El ser humano es un animal de costumbres y, por ello,
requiere de esa sensación de control que le permita percibir que todo a su alrededor
funciona tal y como se espera. La rutina, que tanto ha podido llegar a
agobiarnos en otros momentos de nuestra vida, aparece ahora como un elemento
fundamental sobre el que debemos intentar instaurar nuestras actividades
diarias.
Aquí van cinco consejos sencillos de seguir que van a
permitirnos recuperar en parte esa sensación de que las cosas siguen igual, que
todo parece estar en orden y controlado y que la situación ha dejado ya de
desbordarnos.
1. Compartimenta tu tiempo.
El primero de los consejos es probablemente el más
fundamental. El estar en casa todo el tiempo nos genera la tendencia a que el
tiempo se difumine y no sepamos ni la hora que es ni el día en el que vivimos.
Utiliza un horario visible que defina con claridad qué horas vas a dedicar a qué y trata de seguirlo todo lo que sea posible.
Divide el tiempo de trabajo y de ocio y trata de diferenciarlos incluso en sitios distintos de la casa: uno para el despacho / otro para el resto de tu día. Si no puedes, cambia la configuración de tu despacho cuando hayas terminado de trabajar/estudiar.
El objetivo es enviar la señal al cerebro de que hemos “acabado” con el trabajo y estamos “empezando” con el tiempo libre y se ha definido una frontera temporal para eso.

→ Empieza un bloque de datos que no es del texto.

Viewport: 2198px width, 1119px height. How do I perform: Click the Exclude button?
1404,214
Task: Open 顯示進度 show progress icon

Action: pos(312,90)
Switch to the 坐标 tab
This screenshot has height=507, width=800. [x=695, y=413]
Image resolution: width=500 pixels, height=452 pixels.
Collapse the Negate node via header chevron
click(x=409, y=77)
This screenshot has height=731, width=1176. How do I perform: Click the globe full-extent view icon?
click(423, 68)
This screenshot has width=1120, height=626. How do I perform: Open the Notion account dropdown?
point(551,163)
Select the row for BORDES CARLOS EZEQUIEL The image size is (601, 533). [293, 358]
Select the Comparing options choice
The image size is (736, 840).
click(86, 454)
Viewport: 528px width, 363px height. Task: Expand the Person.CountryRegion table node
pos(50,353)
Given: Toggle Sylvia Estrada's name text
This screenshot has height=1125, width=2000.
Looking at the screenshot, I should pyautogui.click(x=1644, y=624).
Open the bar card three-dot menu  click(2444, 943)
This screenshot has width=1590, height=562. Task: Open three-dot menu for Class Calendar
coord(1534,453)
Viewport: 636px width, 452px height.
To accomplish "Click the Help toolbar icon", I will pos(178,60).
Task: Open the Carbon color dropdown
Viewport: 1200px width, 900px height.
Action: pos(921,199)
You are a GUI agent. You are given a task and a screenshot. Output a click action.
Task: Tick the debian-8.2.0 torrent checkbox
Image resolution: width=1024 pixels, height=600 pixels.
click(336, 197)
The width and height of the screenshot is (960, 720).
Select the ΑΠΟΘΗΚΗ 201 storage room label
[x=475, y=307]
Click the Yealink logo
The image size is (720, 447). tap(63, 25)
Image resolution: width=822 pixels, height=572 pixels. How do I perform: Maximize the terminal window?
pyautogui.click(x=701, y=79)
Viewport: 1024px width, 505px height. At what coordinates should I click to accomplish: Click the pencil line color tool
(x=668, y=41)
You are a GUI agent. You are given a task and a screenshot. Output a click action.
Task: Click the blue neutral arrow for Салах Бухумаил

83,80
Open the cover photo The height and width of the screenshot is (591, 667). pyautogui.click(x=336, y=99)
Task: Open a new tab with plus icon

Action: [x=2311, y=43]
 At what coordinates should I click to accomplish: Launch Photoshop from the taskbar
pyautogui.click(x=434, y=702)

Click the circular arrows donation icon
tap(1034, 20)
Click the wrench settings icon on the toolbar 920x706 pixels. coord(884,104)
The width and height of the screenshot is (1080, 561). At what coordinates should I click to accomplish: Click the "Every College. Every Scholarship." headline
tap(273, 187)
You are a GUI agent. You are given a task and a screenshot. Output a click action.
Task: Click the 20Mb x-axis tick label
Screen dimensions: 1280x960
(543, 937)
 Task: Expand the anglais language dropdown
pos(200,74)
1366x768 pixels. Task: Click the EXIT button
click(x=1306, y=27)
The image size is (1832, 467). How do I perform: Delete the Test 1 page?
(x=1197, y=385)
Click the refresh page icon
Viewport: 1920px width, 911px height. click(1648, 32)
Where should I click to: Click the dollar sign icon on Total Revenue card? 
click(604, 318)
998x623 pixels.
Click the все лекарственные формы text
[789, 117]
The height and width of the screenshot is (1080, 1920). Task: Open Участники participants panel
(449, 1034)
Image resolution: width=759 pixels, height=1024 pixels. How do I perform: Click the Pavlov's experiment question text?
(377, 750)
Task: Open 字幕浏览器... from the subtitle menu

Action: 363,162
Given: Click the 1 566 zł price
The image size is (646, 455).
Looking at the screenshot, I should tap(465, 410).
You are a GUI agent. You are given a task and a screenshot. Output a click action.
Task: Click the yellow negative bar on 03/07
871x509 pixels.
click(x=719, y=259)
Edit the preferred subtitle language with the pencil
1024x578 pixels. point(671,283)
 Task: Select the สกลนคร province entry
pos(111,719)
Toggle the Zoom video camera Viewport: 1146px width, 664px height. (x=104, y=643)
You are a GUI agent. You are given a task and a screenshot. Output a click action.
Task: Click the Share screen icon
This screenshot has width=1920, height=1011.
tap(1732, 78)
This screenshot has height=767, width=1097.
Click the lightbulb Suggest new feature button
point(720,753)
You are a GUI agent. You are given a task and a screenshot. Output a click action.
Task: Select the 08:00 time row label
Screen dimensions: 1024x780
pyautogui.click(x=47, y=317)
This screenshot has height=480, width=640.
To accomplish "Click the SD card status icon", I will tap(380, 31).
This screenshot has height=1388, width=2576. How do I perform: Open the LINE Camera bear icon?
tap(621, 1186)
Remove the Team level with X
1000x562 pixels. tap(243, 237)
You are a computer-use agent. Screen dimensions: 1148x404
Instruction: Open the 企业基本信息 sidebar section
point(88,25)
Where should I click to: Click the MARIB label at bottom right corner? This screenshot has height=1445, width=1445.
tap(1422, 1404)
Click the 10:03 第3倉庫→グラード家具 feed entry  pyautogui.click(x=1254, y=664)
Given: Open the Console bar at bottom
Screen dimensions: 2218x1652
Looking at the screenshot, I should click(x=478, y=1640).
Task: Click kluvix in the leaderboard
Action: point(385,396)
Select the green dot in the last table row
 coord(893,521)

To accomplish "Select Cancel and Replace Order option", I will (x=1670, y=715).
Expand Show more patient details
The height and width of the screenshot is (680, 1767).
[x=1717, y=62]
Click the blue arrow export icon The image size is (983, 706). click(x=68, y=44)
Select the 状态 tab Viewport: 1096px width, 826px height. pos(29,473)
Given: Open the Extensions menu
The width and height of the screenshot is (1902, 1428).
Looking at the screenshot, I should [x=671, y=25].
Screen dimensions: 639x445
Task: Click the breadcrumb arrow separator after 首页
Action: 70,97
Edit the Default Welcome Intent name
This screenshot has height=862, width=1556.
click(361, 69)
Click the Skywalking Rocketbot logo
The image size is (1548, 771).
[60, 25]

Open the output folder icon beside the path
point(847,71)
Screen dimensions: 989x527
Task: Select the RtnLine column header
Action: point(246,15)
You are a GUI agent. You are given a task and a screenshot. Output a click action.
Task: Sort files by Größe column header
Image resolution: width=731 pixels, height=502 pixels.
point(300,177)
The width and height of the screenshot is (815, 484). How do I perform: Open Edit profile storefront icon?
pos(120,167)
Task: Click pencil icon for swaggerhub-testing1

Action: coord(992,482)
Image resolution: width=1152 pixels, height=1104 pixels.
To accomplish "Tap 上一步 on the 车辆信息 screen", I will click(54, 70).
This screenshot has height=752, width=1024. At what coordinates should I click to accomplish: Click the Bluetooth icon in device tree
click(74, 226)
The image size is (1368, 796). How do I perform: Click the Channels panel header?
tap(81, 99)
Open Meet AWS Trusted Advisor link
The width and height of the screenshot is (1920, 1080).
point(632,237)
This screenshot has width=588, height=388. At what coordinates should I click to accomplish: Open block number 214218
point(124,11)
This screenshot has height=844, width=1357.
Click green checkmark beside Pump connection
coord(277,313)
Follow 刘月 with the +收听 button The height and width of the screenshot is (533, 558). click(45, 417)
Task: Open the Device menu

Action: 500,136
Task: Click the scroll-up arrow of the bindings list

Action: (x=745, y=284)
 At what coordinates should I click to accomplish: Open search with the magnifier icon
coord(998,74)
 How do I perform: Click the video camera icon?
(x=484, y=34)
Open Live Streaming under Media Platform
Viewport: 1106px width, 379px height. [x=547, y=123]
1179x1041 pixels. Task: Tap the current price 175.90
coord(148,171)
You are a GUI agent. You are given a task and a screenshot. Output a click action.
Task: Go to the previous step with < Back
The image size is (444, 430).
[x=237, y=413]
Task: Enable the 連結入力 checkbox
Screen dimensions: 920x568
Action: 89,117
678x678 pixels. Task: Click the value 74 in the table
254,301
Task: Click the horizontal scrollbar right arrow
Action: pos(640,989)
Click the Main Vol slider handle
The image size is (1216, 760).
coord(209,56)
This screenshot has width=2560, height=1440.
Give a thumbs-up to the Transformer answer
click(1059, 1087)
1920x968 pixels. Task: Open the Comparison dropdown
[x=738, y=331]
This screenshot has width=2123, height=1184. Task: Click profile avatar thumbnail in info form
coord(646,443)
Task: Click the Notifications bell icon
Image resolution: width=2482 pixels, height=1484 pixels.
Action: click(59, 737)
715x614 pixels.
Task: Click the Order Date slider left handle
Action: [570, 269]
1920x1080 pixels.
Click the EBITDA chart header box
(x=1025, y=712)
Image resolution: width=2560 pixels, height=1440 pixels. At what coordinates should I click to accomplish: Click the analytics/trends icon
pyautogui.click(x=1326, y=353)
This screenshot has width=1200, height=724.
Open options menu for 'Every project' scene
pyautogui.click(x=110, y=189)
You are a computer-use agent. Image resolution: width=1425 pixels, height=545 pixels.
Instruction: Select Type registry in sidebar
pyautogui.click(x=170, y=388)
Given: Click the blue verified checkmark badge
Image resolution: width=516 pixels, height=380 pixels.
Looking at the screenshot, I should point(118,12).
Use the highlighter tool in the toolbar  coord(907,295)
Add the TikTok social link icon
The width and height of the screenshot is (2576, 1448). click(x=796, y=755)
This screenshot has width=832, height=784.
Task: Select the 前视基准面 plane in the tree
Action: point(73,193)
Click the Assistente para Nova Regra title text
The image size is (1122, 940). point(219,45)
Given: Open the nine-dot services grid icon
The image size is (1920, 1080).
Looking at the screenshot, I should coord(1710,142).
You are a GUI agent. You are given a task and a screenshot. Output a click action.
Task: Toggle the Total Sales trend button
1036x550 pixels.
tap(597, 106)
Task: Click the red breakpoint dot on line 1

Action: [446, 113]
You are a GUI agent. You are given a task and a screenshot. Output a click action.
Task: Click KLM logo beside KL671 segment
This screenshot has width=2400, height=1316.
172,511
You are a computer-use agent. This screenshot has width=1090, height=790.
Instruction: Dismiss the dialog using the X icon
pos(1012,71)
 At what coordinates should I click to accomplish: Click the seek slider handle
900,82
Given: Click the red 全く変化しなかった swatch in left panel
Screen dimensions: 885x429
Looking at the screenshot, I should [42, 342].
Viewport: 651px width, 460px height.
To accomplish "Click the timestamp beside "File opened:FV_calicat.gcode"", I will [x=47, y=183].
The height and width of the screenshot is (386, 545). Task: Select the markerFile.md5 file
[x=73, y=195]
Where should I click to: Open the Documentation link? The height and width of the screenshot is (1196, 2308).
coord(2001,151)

2. Cambia lo mínimo posible tus hábitos.
Es esencial que mantengas, en la medida de lo posible, los hábitos adquiridos antes del confinamiento: procura levantarte a la misma hora, seguir las mismas rutinas que seguías antes de ir al trabajo/universidad/instituto, ponte ropa de calle para empezar tu jornada y cámbiate, si así lo hacías, al terminarla.
Haz los descansos que solías hacer (para almorzar, comer, tomar café) y trata de seguir un esquema de tiempo de características lo más similares a las que tenías hace unas semanas.
Con eso estaremos diciéndole a nuestra mente que, aunque las
circunstancias aparentemente han cambiado, nuestra vida sigue manteniendo un
ritmo similar y eso alejará la sensación de incertidumbre y descontrol que
suele apoderarse de nosotros en estos momentos.
3. Aléjate del exceso de información.
Otro de los grandes focos de preocupación y que termina
redundando en nuestro rendimiento y nuestra estabilidad mental es la
sobreexposición a la información a la que nos vemos sometidos en estos días:
huye de estar constantemente leyendo artículos, noticias, grupos de WhatsApp,
etc., que solo aportan, o bien información redundante o bien un sinfín de bulos
sin contrastar que solo generan todavía más confusión.
Decide en qué momento vas a querer informarte de algo y el resto del día procura mantenerte alejado de la información. Aunque resulte complicado en esta época donde nos vemos expuestos a múltiples fuentes de información a la vez, necesitamos desconectar de ellas y es un ejercicio que debemos hacer de forma consciente: apaga el móvil y la tele durante un rato.
4. Focalízate en tus proyectos y tus hobbies.
Quizá uno de los aspectos positivos que trae este confinamiento es que nos enfrentamos a una realidad con bastante más tiempo libre del que estábamos acostumbrados. Es fundamental que ese tiempo libre se traduzca en tiempo empleado para que, al final de día, no alberguemos esa desagradable sensación de que no hemos hecho nada más que ver pasar las horas.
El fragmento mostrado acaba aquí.